Dans les coulisses, les militants vivent ce moment comme une humiliation. Les adversaires du PJD, à commencer par le RNI d’Aziz Akhannouch, savourent leur revanche. Le parti islamiste, symbole d’une alternative politique, se retrouve soudain relégué à la marge, réduit à une force symbolique plus qu’institutionnelle. Beaucoup croient alors à la fin d’un cycle.
C’est dans ce contexte de désarroi que surgit de nouveau le nom d’Abdelilah Benkirane. Lui qui avait été écarté en 2017 revient en sauveur potentiel.
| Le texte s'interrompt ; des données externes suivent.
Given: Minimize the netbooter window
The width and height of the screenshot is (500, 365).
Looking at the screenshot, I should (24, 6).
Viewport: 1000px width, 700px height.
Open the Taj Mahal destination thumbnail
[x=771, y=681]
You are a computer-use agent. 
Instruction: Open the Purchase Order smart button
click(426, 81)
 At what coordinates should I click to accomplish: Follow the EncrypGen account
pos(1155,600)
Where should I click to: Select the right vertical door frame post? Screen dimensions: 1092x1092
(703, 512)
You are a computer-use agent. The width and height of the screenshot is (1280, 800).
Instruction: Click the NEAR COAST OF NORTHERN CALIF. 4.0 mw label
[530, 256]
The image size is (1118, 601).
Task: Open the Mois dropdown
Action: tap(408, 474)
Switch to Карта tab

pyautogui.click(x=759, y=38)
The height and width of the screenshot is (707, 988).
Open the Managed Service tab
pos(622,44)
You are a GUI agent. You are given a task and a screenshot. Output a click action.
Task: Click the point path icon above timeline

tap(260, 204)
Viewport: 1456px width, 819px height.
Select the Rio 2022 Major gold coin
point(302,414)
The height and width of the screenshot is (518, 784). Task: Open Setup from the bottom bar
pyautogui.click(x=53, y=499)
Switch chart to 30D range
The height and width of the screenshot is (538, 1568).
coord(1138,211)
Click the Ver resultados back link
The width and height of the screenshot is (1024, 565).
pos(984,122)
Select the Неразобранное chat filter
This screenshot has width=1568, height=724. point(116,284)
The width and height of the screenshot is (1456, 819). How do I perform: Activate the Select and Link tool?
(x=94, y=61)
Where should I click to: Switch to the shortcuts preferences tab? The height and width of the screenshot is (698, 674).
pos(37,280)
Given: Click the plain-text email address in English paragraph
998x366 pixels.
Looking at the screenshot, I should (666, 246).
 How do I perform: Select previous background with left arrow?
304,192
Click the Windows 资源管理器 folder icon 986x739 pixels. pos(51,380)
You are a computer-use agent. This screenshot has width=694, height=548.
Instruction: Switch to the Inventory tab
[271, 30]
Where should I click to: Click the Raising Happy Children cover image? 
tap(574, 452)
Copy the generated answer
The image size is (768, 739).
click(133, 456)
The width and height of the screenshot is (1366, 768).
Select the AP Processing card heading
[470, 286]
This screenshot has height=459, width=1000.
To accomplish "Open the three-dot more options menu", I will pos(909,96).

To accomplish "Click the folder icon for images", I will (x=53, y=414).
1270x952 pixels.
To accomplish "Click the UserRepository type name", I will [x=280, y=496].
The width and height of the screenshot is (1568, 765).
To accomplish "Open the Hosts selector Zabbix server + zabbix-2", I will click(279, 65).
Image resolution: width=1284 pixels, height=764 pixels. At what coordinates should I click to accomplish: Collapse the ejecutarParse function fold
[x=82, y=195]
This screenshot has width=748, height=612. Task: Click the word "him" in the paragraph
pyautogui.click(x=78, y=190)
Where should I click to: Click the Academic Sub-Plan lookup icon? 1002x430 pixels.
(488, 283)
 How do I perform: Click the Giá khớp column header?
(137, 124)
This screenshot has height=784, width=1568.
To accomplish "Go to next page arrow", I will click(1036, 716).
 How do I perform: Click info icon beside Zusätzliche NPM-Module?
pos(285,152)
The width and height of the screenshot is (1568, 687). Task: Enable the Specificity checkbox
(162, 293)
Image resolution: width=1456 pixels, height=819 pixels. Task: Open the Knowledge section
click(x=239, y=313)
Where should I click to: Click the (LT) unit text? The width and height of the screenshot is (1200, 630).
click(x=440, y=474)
Charismatique, encore populaire auprès d’une partie de la base, il apparaît comme le seul capable de rassembler les déçus et relancer la machine. En octobre 2021, il est réélu secrétaire général du PJD, acclamé par ses partisans qui voient en lui une bouée de sauvetage.
Mais le retour de Benkirane n’est pas qu’un geste de nostalgie. Au fil des mois, il reprend la parole publique, réactive son style de tribun et tente de repositionner le parti sur son registre originel : défense des valeurs, critique du gouvernement en place, proximité avec le peuple. En avril 2025, sa réélection à la tête du PJD lors du 9ᵉ congrès confirme qu’il reste, malgré les revers, la figure incontournable d’une formation en quête de renaissance.
Cette résurrection politique illustre le paradoxe Benkirane : un leader qui échoue dans l’exercice du pouvoir, mais dont le charisme et le capital symbolique lui permettent toujours de rebondir. Ses partisans le considèrent comme le dernier rempart d’un parti en crise identitaire ; ses détracteurs y voient le signe d’une incapacité à se renouveler et d’un enfermement dans le culte de la personnalité. Quoi qu’il en soit, le retour de Benkirane démontre que, même affaibli, il demeure un acteur central de la vie politique marocaine.
L’héritage politique d’Abdelilah Benkirane échappe aux jugements définitifs. Pour ses partisans, il restera celui qui a osé affronter les dossiers les plus explosifs de l’agenda économique, là où tant de gouvernements avaient choisi de temporiser. Le démantèlement progressif de la Caisse de compensation, la réforme des retraites et la volonté de contenir la dette publique sont cités comme autant de preuves de courage politique, dans un pays où les réformes structurelles sont souvent synonymes de contestations sociales. Son mandat a ainsi rassuré les institutions financières internationales et projeté l’image d’un Maroc capable de prendre des décisions difficiles pour préserver sa stabilité macroéconomique.
Mais l’autre face de la médaille est moins flatteuse. Aux yeux de nombreux Marocains, ces mêmes réformes ont été synonymes de sacrifices douloureux : hausse du coût de la vie, recul du pouvoir d’achat, sentiment d’abandon des classes moyennes et populaires. Benkirane, qui s’était présenté comme l’homme « proche du peuple », a fini par apparaître comme celui qui lui imposait l’austérité au nom de l’équilibre budgétaire. Les mouvements de protestation, les grèves des syndicats et la colère sociale qui ont jalonné son mandat témoignent de cette fracture grandissante.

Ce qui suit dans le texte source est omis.